In addition to transforming tabular structured data, Pipeline Builder allows you to transform unstructured data, represented in the Palantir platform as media sets.
Transforming media generally means one of two things: either manipulating media or extracting information from media. A transform that manipulates media will take a media input and produce a media output. An expression that extracts information from media will take a media input and produce a tabular output.
You can start transforming your unstructured data in Pipeline Builder after adding data from Foundry in the form of a media set to your workspace.

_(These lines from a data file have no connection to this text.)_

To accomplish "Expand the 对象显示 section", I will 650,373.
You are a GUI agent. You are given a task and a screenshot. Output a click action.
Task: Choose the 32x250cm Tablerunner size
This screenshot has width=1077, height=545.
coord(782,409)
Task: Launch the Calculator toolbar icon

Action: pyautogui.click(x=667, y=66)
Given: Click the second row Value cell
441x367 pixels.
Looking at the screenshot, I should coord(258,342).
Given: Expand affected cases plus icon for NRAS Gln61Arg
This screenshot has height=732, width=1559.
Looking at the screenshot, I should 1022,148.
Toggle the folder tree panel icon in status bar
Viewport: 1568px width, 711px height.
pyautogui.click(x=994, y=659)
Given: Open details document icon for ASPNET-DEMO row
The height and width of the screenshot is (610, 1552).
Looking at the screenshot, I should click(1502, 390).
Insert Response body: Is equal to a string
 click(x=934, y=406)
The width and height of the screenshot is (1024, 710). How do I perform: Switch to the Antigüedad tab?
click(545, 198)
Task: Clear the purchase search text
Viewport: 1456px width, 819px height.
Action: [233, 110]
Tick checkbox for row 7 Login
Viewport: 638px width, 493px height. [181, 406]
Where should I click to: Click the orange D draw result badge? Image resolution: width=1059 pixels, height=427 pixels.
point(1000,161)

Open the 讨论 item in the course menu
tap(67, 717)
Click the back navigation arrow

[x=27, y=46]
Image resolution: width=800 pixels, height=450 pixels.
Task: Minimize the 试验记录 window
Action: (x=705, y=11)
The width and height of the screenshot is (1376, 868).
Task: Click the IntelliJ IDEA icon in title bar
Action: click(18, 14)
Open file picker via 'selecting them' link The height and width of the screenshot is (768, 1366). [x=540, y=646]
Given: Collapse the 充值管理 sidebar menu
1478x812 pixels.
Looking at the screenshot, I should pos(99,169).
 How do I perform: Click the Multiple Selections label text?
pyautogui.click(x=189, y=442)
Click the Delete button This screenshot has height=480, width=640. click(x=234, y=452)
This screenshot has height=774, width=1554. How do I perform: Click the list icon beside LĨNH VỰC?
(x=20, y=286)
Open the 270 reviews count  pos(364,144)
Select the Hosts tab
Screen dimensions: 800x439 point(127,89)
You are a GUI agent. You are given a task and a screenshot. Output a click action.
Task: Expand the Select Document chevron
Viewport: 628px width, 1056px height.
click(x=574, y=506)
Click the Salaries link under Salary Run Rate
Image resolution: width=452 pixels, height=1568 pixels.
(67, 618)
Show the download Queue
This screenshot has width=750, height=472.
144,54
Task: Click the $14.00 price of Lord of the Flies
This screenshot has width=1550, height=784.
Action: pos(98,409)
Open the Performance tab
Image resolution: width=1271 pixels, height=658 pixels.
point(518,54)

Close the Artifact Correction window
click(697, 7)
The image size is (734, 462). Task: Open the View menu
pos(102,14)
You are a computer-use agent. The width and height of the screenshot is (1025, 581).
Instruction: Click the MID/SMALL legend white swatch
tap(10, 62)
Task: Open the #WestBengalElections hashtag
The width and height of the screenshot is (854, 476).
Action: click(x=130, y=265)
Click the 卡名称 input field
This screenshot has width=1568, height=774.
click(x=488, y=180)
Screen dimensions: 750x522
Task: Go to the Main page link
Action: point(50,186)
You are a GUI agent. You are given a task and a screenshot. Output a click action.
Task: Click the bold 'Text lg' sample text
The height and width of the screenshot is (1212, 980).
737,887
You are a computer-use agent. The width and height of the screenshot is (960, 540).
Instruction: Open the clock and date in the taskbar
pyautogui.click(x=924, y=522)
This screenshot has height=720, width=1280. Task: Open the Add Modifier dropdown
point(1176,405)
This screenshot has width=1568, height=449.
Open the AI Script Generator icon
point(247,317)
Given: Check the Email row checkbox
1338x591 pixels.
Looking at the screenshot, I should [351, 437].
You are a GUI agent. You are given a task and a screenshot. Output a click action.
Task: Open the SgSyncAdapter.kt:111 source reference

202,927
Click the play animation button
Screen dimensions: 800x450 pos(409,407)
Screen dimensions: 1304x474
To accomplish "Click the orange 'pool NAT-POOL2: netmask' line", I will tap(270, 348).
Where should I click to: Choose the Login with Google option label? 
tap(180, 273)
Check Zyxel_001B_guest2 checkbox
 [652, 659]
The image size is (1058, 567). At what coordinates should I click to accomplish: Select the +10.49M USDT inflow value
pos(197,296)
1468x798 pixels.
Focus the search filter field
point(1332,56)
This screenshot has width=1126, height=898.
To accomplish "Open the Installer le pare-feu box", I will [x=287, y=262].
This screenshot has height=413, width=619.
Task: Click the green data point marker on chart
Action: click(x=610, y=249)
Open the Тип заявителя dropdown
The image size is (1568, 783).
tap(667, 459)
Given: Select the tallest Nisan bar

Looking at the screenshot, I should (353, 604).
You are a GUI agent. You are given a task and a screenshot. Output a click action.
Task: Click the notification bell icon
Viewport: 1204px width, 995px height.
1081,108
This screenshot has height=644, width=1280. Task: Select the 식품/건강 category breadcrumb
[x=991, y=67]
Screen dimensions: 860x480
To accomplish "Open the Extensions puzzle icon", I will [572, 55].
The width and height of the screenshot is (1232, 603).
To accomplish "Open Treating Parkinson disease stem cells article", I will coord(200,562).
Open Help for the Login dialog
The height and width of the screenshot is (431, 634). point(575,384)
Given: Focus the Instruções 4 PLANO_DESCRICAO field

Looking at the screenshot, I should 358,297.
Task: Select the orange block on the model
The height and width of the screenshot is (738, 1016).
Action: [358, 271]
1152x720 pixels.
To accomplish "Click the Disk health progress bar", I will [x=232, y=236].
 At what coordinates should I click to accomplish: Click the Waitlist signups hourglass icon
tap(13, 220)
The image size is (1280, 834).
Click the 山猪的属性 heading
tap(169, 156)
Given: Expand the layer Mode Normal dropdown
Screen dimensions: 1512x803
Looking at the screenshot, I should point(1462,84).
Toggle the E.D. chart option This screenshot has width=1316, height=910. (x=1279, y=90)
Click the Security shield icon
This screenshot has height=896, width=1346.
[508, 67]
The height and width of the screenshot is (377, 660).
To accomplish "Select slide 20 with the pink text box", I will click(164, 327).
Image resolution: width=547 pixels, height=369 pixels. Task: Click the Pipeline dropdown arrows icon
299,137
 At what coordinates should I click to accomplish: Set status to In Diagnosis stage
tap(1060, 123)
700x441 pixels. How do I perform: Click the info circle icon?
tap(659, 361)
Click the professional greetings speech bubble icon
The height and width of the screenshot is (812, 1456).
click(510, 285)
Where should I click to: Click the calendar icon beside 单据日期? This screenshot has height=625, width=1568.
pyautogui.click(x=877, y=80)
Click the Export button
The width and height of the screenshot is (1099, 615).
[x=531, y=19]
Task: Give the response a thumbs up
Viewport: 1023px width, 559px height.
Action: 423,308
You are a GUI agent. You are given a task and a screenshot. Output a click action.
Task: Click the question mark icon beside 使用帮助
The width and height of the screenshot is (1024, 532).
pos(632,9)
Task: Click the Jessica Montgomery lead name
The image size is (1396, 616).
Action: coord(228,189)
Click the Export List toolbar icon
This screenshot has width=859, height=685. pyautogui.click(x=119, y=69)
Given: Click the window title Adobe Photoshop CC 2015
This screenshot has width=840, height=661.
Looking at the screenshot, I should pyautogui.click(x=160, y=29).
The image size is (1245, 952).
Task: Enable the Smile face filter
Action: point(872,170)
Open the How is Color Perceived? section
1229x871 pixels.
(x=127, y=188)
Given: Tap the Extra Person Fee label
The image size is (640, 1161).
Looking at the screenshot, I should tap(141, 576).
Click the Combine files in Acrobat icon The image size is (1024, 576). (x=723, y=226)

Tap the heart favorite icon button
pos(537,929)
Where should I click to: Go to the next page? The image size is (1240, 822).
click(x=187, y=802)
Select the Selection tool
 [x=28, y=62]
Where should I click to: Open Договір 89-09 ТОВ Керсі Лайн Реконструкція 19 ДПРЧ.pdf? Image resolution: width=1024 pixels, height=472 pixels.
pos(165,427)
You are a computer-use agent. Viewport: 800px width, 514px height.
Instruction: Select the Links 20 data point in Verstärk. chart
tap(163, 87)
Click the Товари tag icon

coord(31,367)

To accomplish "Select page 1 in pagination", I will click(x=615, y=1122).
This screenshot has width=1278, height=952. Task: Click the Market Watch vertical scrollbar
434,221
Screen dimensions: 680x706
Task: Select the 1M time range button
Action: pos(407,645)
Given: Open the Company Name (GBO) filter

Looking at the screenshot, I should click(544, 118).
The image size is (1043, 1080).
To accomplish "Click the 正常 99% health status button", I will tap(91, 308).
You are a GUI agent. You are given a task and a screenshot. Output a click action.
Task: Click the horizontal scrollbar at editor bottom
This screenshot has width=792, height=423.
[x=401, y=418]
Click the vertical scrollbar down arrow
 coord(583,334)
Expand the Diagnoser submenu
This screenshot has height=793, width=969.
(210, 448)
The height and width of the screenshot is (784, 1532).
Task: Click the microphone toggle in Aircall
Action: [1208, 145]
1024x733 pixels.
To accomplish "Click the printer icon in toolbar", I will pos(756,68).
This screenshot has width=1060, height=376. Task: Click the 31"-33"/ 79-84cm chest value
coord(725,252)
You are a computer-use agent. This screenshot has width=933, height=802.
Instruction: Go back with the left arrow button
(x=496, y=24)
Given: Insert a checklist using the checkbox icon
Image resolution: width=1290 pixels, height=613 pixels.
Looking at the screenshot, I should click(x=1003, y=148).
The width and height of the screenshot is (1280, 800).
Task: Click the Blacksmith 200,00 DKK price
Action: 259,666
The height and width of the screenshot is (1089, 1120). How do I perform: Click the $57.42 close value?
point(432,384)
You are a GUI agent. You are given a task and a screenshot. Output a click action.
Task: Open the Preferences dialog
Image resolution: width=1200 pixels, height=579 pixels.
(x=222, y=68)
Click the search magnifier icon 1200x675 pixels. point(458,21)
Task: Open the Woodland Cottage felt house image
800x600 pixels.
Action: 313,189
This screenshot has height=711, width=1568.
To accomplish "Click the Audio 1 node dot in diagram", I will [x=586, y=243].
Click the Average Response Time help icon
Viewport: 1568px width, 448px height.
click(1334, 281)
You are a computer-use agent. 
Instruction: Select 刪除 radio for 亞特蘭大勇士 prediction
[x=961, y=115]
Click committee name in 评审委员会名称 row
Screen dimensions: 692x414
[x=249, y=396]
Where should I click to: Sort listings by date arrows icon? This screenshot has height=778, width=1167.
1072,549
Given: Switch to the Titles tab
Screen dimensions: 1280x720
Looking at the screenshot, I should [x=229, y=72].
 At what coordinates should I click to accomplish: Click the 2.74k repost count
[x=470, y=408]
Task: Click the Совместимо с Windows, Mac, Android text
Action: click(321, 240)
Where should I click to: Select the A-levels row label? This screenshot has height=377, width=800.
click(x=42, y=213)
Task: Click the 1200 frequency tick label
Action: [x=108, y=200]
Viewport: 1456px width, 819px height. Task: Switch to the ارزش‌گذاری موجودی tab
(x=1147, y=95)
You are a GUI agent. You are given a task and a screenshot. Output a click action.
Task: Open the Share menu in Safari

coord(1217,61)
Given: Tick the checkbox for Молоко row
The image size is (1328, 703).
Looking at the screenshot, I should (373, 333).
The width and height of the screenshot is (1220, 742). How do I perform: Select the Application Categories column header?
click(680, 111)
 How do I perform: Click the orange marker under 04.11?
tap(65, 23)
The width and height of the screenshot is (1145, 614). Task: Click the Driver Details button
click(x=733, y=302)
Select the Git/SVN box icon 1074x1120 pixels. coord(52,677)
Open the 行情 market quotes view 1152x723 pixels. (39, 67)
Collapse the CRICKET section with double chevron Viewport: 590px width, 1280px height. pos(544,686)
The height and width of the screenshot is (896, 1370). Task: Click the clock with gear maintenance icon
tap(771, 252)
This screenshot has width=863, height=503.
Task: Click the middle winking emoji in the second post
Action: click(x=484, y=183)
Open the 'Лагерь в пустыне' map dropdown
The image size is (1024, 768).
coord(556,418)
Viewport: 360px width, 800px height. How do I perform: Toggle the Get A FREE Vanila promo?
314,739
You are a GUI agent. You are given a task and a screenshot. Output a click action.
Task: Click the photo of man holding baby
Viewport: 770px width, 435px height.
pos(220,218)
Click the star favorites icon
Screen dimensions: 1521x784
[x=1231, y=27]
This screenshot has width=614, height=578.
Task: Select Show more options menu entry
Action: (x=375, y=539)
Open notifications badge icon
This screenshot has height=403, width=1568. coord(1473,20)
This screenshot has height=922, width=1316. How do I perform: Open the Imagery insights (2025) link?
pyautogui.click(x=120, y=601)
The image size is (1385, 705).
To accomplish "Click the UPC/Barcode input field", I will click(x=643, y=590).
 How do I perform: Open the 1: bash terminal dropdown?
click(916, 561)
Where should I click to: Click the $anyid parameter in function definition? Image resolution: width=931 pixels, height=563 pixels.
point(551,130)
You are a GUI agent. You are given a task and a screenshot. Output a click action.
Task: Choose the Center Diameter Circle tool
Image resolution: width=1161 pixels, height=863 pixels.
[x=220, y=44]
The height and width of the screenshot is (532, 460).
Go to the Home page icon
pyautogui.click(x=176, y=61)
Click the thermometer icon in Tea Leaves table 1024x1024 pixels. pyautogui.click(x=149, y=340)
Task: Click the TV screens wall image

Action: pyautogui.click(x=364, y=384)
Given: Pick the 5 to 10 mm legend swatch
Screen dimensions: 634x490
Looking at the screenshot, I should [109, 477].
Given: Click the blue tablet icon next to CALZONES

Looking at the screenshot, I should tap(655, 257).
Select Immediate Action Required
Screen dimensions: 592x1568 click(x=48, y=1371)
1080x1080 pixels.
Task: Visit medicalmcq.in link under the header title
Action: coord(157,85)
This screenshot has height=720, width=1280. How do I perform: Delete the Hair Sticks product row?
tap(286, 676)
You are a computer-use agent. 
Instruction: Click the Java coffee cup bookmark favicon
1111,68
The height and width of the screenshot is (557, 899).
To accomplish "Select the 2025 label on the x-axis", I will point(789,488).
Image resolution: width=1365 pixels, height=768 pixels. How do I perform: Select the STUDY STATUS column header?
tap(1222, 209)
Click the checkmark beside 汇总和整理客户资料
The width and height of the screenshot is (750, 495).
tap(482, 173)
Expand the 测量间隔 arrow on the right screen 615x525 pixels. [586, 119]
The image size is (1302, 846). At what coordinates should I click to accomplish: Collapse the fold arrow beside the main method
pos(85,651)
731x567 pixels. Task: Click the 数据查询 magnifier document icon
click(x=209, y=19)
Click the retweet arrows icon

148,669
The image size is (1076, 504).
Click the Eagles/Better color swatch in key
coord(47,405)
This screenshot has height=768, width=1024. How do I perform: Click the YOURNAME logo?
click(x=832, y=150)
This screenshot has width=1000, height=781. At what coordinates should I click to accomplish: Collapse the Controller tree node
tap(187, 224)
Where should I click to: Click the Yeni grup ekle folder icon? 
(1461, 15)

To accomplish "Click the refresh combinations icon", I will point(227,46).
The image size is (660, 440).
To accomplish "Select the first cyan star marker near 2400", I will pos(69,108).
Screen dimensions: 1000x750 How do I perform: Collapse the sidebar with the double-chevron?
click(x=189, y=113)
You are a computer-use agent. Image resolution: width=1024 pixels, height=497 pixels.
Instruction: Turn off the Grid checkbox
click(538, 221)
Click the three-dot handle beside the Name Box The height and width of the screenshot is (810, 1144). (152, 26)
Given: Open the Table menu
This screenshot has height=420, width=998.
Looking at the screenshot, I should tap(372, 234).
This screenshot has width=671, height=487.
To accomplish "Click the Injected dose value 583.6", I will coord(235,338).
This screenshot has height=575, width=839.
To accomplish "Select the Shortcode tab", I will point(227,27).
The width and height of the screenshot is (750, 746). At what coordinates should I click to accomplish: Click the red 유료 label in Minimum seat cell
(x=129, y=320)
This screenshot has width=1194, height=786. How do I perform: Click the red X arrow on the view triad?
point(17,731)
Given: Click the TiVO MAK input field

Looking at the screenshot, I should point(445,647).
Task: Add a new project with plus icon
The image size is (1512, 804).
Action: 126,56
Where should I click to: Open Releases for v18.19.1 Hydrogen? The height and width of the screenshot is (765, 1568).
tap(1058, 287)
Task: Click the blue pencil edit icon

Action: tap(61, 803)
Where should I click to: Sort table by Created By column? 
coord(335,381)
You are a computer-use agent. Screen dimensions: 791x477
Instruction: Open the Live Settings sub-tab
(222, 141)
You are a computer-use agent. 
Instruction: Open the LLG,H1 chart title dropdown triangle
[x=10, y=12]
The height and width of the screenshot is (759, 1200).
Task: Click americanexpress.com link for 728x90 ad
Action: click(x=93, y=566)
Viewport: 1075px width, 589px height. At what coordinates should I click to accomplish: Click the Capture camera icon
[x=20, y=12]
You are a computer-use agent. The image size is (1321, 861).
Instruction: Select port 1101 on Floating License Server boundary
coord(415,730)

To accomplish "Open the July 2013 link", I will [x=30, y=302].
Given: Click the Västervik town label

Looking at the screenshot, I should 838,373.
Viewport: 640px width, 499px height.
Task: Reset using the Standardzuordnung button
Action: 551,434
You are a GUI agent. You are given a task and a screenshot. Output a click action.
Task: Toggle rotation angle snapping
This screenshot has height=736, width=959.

Media set inputs do not need to be converted to tables. When a media set input is added to a pipeline, it can be read as a media set or tabular input, meaning you can apply media transformations or tabular expressions without needing to convert it.
To apply a transform to a media set, choose a media set node in your workspace and select Transform.
In the transform page, search for a transform type by name or browse from a list of available transforms. You can also select the Media category on the left-hand side to browse only available media transforms.
The example below shows how to take a media set input containing PDF documents and trim down, or "slice", the documents to a subset of their pages. You can do this by searching for and selecting the Slice PDF transform.
Slicing PDF documents is an example of transforming media by manipulating it. However, you may wish to extract information from your documents instead.
The example below begins with the same media set input containing PDF documents; if you want to extract the text from the documents, you can search for and then select the PDF text extraction transform.
Many transforms will prompt you to provide parameters to configure how the transform should run. Complete these parameters as appropriate for your workflow.
The example below shows how to configure the Slice PDF transform in order to slice the documents to pages 2 through 5.
Below is an example of how to use the PDF text extraction transform to extract text for an entire document. In configuration, select Raw text because the text is embedded in the documents, but OCR is available if that were not the case.
For Media reference, select the media_reference
column from the dropdown. For Start page and End page, leave the default values at 1
and empty respectively in order to extract text for all pages.
After configuring the transform board, select Apply to add the transform to your pipeline. The example below shows the addition of two different transform paths with the transforms used above, renamed to Slice PDF
and PDF text extraction
respectively.
From here, you can add an output or add subsequent downstream transforms.
Learn more about adding pipeline outputs.
It is not currently possible to extract information from media that has been transformed, or to transform media that is referenced in a dataset.
It is also not possible to transform media in changelog mode when using a media set input that contains deleted items.